Думал Куприянов недолго.
– Я полагаю, что совместными усилиями мы восстановим справедливость. И более того, возможно, вы получите свою долю. Ваши друзья должны понять, что они хапнули слишком. Они захватили чужие деньги, завладели нашим, притом дорогим оружием, и… э-э-э… есть еще одна дорогостоящая и опасная для вашей компании деталь, по своей стоимости превышающая все перечисленное.
– Какая, господин Куприянов?
– Бесследно исчез и, я подозреваю, погиб, точнее, убит один из компаньонов моих друзей.
– Кто? – еле выговорил Спартак. – Никто не погибал!
– Вы действительно не обладаете полнотой информации, разговор с вами бесполезен. Однако сама ваша личность – небесполезна.
– В каком смысле? – насторожился Спартак.
– В том смысле, что с этой минуты вы – заложник. И будете удерживаться у нас до контактов с истинными организаторами дела. Либо… Мы их предупредим о вашей судьбе.
– Да им на меня наплевать! – закричал Спартак. – Утопите вы меня или на шашлык изжарите, Пересветову на это начихать!
– Пусть так, – равнодушно ответил Куприянов. – Так каким образом мне связаться с господином Пересветовым? Если я не ошибаюсь, это именно тот, кто получил ранение?
– Да, – с трудом ответил Спартак. И понял, что ему – обманутому и ограбленному со всех сторон – удерживать чьи-то тайны, кого-то спасать и укрывать нет никаких причин. Тем более, что никому ненужная жизнь его повисла на волоске из-за всех этих сильных и беспощадных людей. Каждый в этом деле должен получить свое – по справедливости. Если она существует.
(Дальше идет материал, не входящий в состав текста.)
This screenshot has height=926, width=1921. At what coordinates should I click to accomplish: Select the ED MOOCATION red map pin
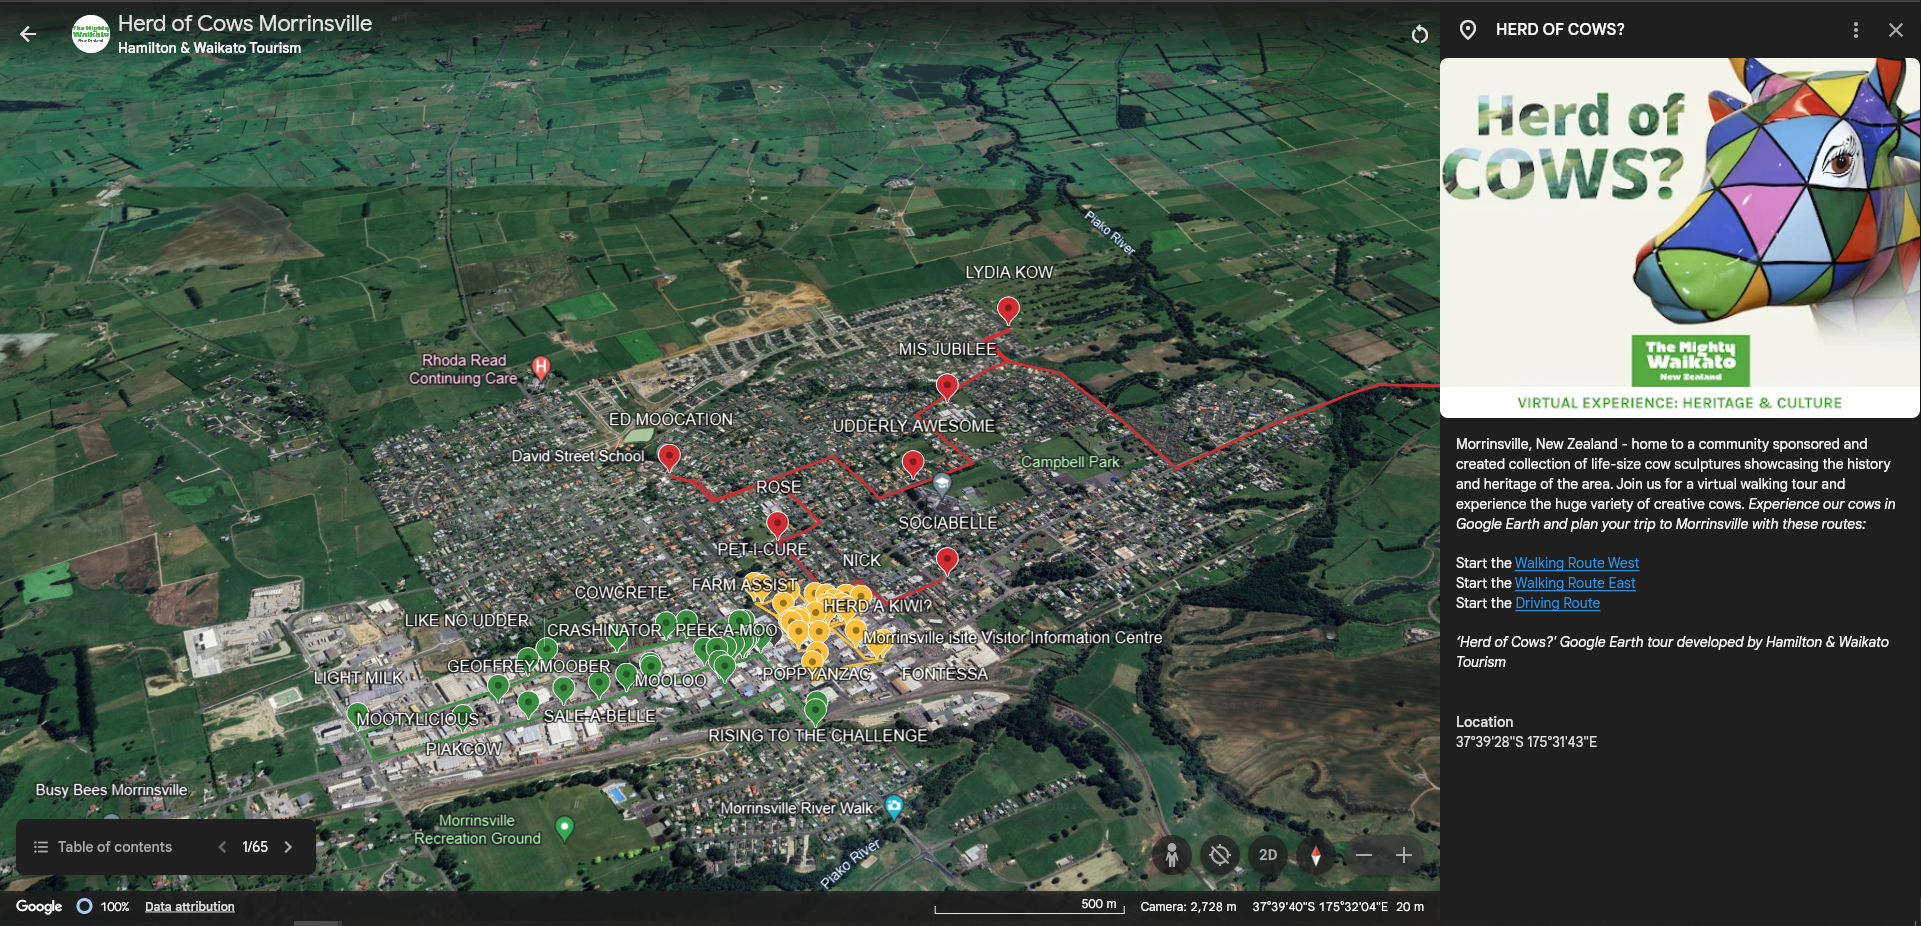pos(669,457)
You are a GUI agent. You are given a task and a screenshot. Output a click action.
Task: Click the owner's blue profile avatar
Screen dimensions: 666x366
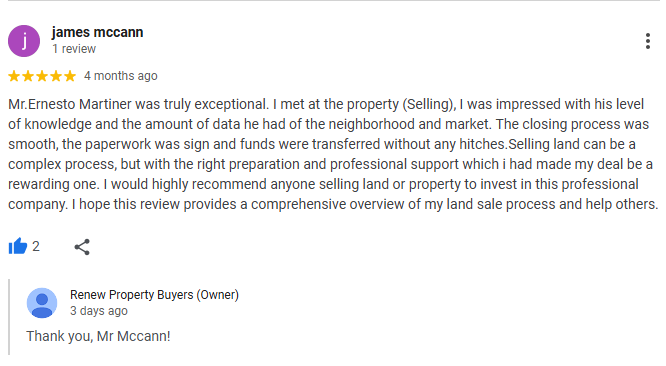tap(42, 303)
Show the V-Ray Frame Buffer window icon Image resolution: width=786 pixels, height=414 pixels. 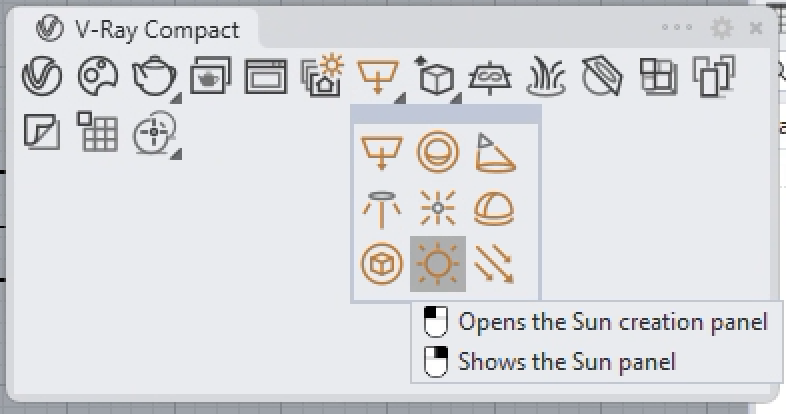(x=265, y=77)
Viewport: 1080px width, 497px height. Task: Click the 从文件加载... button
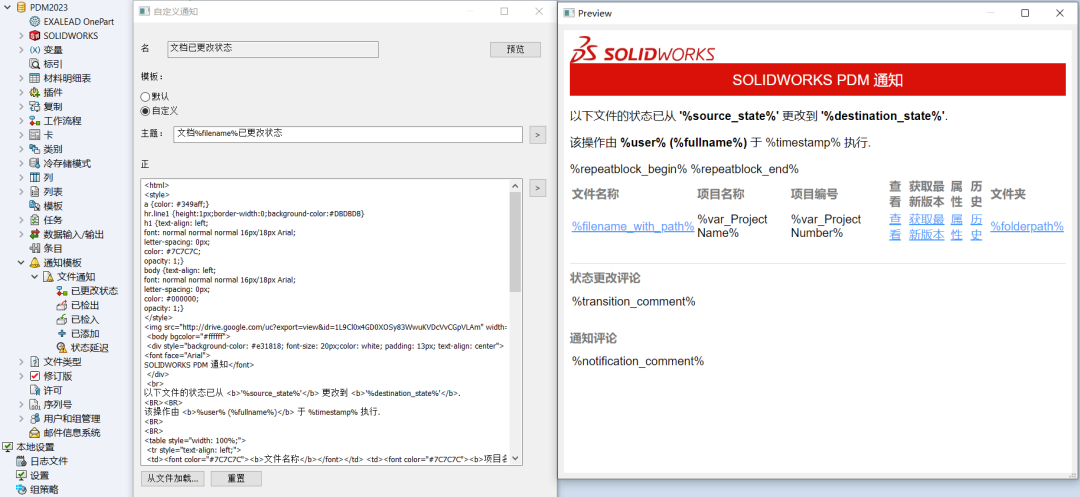173,479
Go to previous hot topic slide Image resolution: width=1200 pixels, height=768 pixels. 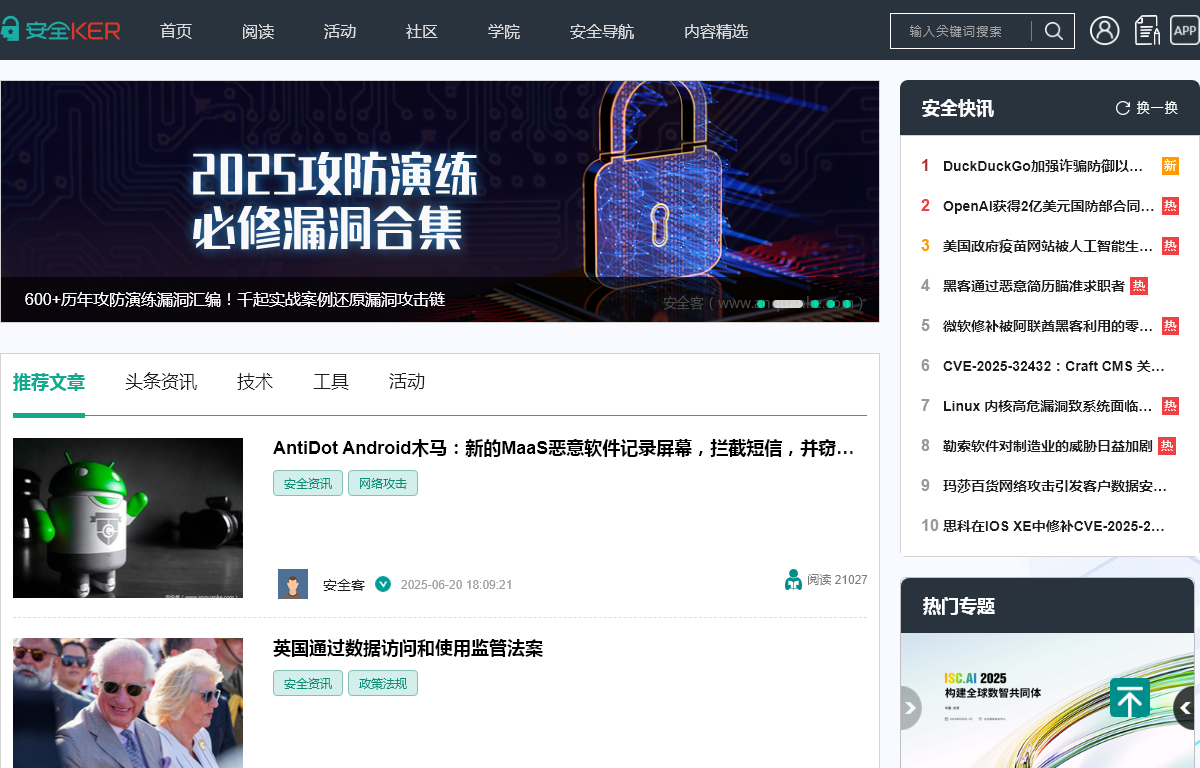pos(910,708)
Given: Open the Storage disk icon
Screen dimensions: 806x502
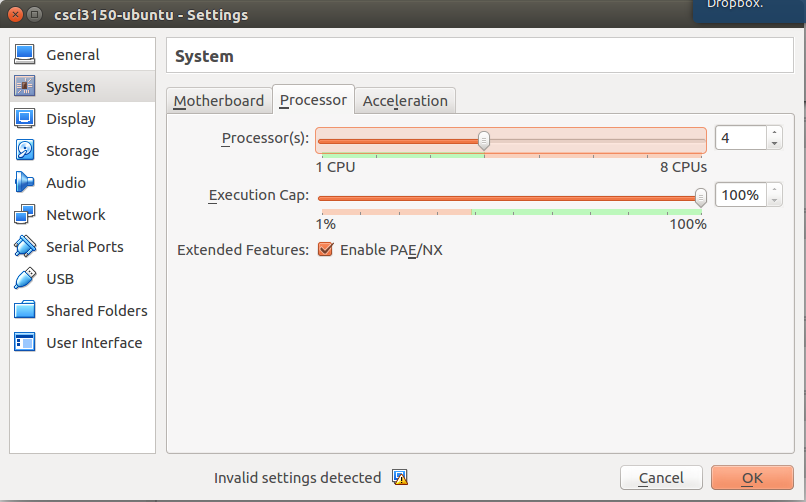Looking at the screenshot, I should tap(25, 151).
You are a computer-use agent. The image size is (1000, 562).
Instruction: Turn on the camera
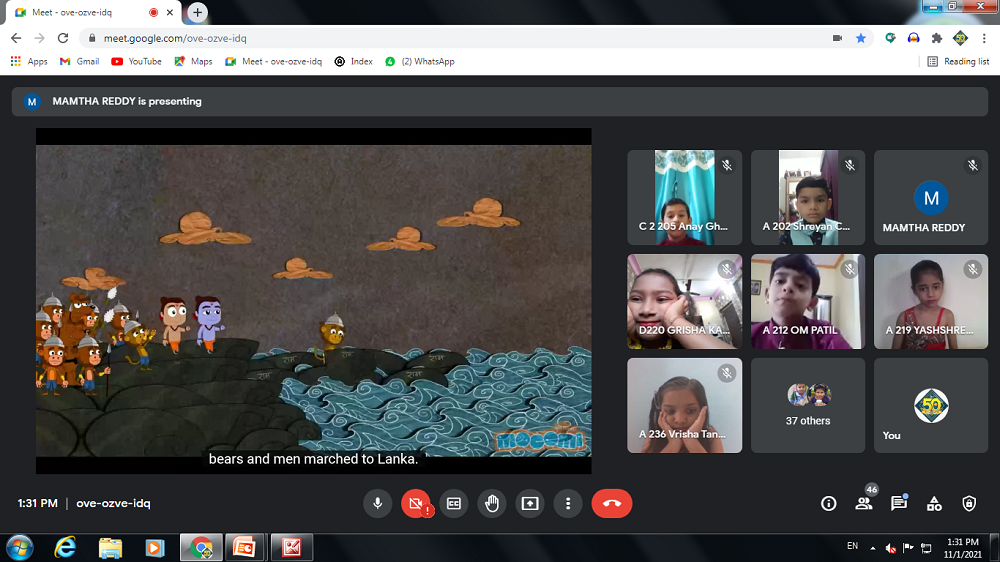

– Итак, – мерно продолжил Куприянов. – Вы остаетесь в заложниках, а как мне связаться с господином Пересветовым?
– Но вы гарантируете мне мои комиссионные? – с жалким вызовом спросил Спартак.
Куприянов вложил в улыбку максимум презрения.
– Я вам гарантирую жизнь, в случае удачи.
– Да на кой хрен мне нужна моя такая жизнь! – непроизвольно выкрикнул Спартак.
– Ну уж, ну уж, не надо впадать в истерику. Жизнь прекрасна. Во всех ее проявлениях. Даже навозный червяк цепляется за свою жизнь. Как вы полагаете, какой способ связи с господином Пересветовым более надежен и эффективен – вы напишете письмо, или мы устроим личную встречу, несколько человек для безопасности?
Схему контакта с Пересветовым разработали за полчаса, после чего Спартака сводили под душ, дали сухую одежду, накормили на маленькой кухоньке – все под угрожающим присмотром низколобого мордоворота, – а потом уложили спать в чистой спаленке. Все хорошо, но с небольшим нюансом – на правое запястье Спартака надели кольцо наручников, а второе кольцо на короткой и толстой цепи замкнули на трубе батареи отопления, около которой стояло его ложе. Тем не менее это уже не беспросветная тьма сырых и мрачных подвалов.
Спартак уснул очень скоро, слегка тревожась лишь о своей семье. Как там будут развиваться события дальше – его тоже не волновало, он понимал, что из участия, серьезного участия в серьезной игре, его вышибли. Главное выбраться домой, желательно – при каком-нибудь барыше в клювике. Кто кого обманывал, кто кого предавал и продавал, Спартаку было наплевать. Как люди обходились с ним – так и он с ними, вот и все правила.